In order to show new strategies to optimise the computational cost, Foglia [12] offers an exciting procedure in a case study located in Scott Valley in California. This research presents an example of environmental goals at the Scott River, which must keep a specific ecologic flow because it is an important salmon spawning habitat. So, it was necessary to make a model for estimating the fluxes between the surface water and the groundwater. This study analysed two packages of MODFLOW to represent the river. The first package is the MODFLOW-RIV, which uses a uniform, constant stream water depth. It would not be able to capture in detail the spatial and temporal changes in streamflow dynamics; thus, the cost of producing and running it is lower.
In contrast, the second package used was the MODFLOW-SFR. It is a Streamflow Routing Package; in other words, it is a package that can reproduce the dynamic behaviour in the river caused by seasonal changes (summer–winter). Nevertheless, this model requires a high economic and computational cost.
The research presented by Foglia [12] showed that there would not be a big difference in the boundary balance. However, it showed that the “exchange of water between surface water and groundwater was about three times larger in MODFLOW-RIV than MODFLOW-SFR”. The interesting aspect of the Foglia [12] approach is that he showed MODFLOW packages included by default in MODFLOW for the development of the integrated model of surface water and groundwater and not external packages in contrast to the previous authors, who integrated external tools to MODFLOW.

**REQUIRED WORK:**
Copy out the passage on the MODFLOW river packages word for word, in full.

**Dataset excerpt:**
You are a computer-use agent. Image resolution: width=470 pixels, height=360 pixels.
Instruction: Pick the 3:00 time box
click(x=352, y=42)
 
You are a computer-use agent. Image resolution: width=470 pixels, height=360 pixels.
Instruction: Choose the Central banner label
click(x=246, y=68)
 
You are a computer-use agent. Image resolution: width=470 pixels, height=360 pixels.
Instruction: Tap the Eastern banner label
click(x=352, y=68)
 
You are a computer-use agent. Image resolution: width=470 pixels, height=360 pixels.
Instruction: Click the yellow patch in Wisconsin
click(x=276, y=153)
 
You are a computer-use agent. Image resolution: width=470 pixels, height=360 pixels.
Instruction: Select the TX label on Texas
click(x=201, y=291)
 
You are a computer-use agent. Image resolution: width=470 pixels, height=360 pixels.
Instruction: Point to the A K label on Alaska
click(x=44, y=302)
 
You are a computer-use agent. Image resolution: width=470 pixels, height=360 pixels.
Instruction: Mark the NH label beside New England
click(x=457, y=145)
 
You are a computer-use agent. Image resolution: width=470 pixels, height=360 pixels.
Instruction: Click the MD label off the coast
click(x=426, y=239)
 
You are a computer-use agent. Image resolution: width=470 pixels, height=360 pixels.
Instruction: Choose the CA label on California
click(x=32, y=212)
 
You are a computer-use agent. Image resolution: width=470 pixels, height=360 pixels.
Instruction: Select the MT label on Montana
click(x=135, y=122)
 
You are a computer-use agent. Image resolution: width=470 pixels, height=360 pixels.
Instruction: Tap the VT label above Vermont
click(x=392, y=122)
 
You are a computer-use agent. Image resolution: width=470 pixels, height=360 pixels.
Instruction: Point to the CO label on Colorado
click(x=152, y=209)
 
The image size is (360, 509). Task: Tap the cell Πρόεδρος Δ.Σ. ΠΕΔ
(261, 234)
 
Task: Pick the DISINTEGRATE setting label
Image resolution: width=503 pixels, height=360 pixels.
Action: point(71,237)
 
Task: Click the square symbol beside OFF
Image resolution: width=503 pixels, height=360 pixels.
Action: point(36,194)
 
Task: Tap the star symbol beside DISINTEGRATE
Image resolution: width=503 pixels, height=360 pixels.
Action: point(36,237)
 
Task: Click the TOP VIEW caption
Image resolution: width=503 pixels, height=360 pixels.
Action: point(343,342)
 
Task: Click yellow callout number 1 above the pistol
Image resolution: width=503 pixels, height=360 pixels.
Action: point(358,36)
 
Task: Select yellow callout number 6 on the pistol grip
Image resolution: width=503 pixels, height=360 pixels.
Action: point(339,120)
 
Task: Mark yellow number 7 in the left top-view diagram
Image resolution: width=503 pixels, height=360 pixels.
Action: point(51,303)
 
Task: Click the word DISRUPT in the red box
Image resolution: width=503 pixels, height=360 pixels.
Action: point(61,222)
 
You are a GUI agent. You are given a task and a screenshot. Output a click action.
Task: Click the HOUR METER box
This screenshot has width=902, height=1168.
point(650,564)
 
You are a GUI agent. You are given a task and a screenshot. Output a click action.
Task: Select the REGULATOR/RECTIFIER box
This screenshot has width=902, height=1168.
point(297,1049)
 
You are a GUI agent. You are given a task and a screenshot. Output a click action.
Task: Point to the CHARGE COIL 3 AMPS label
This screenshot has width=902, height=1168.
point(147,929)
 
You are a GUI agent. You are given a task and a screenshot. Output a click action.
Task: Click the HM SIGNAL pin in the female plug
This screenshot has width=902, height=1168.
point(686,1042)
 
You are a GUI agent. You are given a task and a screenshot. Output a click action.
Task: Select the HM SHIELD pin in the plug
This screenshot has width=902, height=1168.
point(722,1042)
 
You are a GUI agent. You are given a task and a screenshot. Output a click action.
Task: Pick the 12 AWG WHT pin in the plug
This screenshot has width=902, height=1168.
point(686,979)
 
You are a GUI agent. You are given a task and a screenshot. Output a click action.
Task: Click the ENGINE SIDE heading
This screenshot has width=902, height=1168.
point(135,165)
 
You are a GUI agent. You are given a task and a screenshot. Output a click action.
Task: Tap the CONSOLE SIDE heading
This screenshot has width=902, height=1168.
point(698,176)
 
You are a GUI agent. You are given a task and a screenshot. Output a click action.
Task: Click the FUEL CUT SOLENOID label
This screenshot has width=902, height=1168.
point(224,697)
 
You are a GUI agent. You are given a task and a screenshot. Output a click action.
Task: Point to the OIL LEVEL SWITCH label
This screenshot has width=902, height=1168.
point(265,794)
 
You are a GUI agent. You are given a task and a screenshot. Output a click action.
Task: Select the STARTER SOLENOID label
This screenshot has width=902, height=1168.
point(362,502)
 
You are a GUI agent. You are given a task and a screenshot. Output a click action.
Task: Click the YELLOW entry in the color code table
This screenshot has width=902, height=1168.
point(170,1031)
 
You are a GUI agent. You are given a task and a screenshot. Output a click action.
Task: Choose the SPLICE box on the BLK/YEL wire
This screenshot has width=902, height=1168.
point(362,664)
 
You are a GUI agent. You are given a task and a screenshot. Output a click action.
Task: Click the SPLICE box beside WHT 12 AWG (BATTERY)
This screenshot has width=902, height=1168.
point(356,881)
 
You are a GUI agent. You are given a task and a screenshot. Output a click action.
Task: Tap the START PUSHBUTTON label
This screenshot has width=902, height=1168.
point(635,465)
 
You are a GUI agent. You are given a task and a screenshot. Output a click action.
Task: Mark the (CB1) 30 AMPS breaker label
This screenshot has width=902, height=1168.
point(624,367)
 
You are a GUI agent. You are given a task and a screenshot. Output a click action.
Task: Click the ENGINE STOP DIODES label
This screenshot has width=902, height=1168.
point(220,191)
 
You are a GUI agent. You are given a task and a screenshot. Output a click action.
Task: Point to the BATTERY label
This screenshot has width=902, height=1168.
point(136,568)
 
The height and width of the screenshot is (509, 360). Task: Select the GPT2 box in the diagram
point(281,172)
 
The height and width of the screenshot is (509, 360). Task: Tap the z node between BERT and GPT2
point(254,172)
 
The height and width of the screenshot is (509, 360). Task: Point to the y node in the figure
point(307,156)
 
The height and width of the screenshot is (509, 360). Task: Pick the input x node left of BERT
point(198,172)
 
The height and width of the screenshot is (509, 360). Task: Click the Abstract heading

**RESULT FOR THIS EXERCISE:**
In order to show new strategies to optimise the computational cost, Foglia [12] offers an exciting procedure in a case study located in Scott Valley in California. This research presents an example of environmental goals at the Scott River, which must keep a specific ecologic flow because it is an important salmon spawning habitat. So, it was necessary to make a model for estimating the fluxes between the surface water and the groundwater. This study analysed two packages of MODFLOW to represent the river. The first package is the MODFLOW-RIV, which uses a uniform, constant stream water depth. It would not be able to capture in detail the spatial and temporal changes in streamflow dynamics; thus, the cost of producing and running it is lower.
In contrast, the second package used was the MODFLOW-SFR. It is a Streamflow Routing Package; in other words, it is a package that can reproduce the dynamic behaviour in the river caused by seasonal changes (summer–winter). Nevertheless, this model requires a high economic and computational cost.
The research presented by Foglia [12] showed that there would not be a big difference in the boundary balance. However, it showed that the “exchange of water between surface water and groundwater was about three times larger in MODFLOW-RIV than MODFLOW-SFR”. The interesting aspect of the Foglia [12] approach is that he showed MODFLOW packages included by default in MODFLOW for the development of the integrated model of surface water and groundwater and not external packages in contrast to the previous authors, who integrated external tools to MODFLOW.